The board members must be members of the association. They are elected by the general meeting for a period of two years, but they remain in office after the expiry of the term of office until the election of a new board.

The extended Executive Board shall consist of a maximum of 6 members. It shall be appointed and dismissed by the Executive Board, provided that the General Meeting authorizes the Executive Board to do so by resolution (§ 11). Otherwise, the extended board is elected by the general meeting for a period of 2 years, starting from the day of the election. Each member of the extended board is to be appointed or elected individually. Members of the extended board can only be members of the association. Members of the board (§ 7) cannot be members of the extended board at the same time.

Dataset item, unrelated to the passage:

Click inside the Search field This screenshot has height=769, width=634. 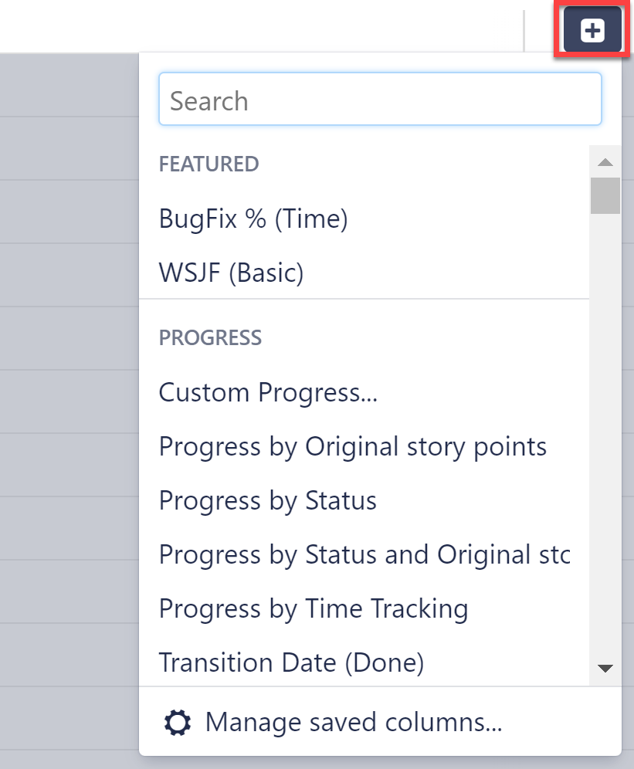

The extended board has the task to advise the board in important association matters as well as to support the organization of the association's life in individual matters.

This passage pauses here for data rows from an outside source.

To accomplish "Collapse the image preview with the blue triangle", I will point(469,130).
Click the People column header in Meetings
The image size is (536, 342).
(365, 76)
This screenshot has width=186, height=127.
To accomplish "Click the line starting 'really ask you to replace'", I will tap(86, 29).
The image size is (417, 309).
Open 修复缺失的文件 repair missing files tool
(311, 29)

The ordinary general meeting takes place every 2 years, for the first time in 2009 In addition, the general meeting must be convened if the interest of the association requires it or if the convening is demanded in writing by one tenth of the members, stating the purpose and the reasons.

 

The General Meeting shall be convened by the Board of Directors in writing with a notice period of four weeks. The agenda set by the Board of Directors must be communicated at the same time.

 

1.
The General Meeting shall be chaired by the Chairmen of the Executive Board, or in the event that one of the Chairmen is unable to do so, by one of the Chairmen alone. If both chairpersons are prevented, the general meeting shall elect the chairman of the meeting from among its members. The general meeting may decide to add to the agenda set by the board. The quorum of the general meeting is the number of members present.

2.
As far as the statutes do not determine otherwise, the majority of the delivered valid votes decides with the resolution of the meeting of the members: Abstentions shall therefore be disregarded.

3.
A majority of two-thirds of the votes cast is required to amend the Articles of Association, a majority of nine-tenths of the votes cast is required to amend the purpose of the Association and to dissolve the Association.

4.
The method of voting shall in principle be determined by the chairpersons of the meeting. However, the vote must be conducted in writing if one third of the members present at the respective vote request this.

5.
For all votes, members not present may transfer their vote to members present by written proxy, provided that the number of votes to be so exercised by the member present shall be limited to three (including the member's own vote).

 

The resolutions of the General Meeting and the resolutions of the Extended Board shall be entered in a resolution book for evidentiary purposes and signed by the chairmen of the meetings. The place and time of the meeting or session and the respective voting results are to be recorded.

 

The dissolution of the association can only be decided in a general meeting with the majority of votes specified in § 11 No. 3. In deviation from § 11 No. 1 p. 4, the passing of a resolution requires the presence of at least half of all members as well as two of the three board members (§ 7). If the general meeting for the dissolution of the association does not have a quorum according to p. 2, a new general meeting must be convened within 4 weeks. This meeting will then have a quorum, regardless of the number of members present. § 11 No. 5 does not apply to resolutions on the dissolution of the association.

Unless the general meeting decides otherwise, the two chairpersons shall be jointly authorized liquidators. The above provisions shall apply accordingly in the event that the Association is dissolved for any other reason or loses its legal capacity.


The above Articles of Association were established on 27.1.2009.